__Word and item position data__
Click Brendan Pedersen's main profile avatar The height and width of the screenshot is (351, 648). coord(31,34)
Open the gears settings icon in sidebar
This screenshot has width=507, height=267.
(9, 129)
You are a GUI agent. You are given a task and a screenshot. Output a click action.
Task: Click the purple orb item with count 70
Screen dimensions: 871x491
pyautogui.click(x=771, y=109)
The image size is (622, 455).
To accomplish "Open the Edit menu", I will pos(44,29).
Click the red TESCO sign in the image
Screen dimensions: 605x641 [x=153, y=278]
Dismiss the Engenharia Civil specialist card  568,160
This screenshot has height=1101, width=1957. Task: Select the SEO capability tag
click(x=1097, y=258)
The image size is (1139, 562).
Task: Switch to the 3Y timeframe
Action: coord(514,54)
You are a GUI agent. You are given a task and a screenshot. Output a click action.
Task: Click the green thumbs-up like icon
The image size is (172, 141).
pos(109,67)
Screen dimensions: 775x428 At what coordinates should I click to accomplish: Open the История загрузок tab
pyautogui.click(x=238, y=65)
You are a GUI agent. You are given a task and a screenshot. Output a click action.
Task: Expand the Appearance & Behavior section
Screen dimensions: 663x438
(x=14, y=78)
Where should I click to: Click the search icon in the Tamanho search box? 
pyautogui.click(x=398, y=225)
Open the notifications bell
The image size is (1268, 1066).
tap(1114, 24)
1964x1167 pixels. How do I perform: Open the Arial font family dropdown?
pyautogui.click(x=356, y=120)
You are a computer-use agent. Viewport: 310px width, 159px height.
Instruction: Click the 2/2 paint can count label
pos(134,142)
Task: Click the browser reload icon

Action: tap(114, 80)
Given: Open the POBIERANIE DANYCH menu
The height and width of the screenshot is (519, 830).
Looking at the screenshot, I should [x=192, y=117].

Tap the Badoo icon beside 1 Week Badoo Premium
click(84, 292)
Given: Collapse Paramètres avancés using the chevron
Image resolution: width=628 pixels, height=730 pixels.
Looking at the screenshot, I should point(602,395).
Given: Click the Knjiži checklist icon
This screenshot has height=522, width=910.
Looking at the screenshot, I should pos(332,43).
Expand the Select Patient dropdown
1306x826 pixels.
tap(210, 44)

__Task brief__
Please pick out each line in the entries above that contains the string "dimensions", and copy those lines in full.

__Answer for this exercise__
Screen dimensions: 871x491
Screen dimensions: 605x641 [x=153, y=278]
Screen dimensions: 775x428 At what coordinates should I click to accomplish: Open the История загрузок tab
Screen dimensions: 663x438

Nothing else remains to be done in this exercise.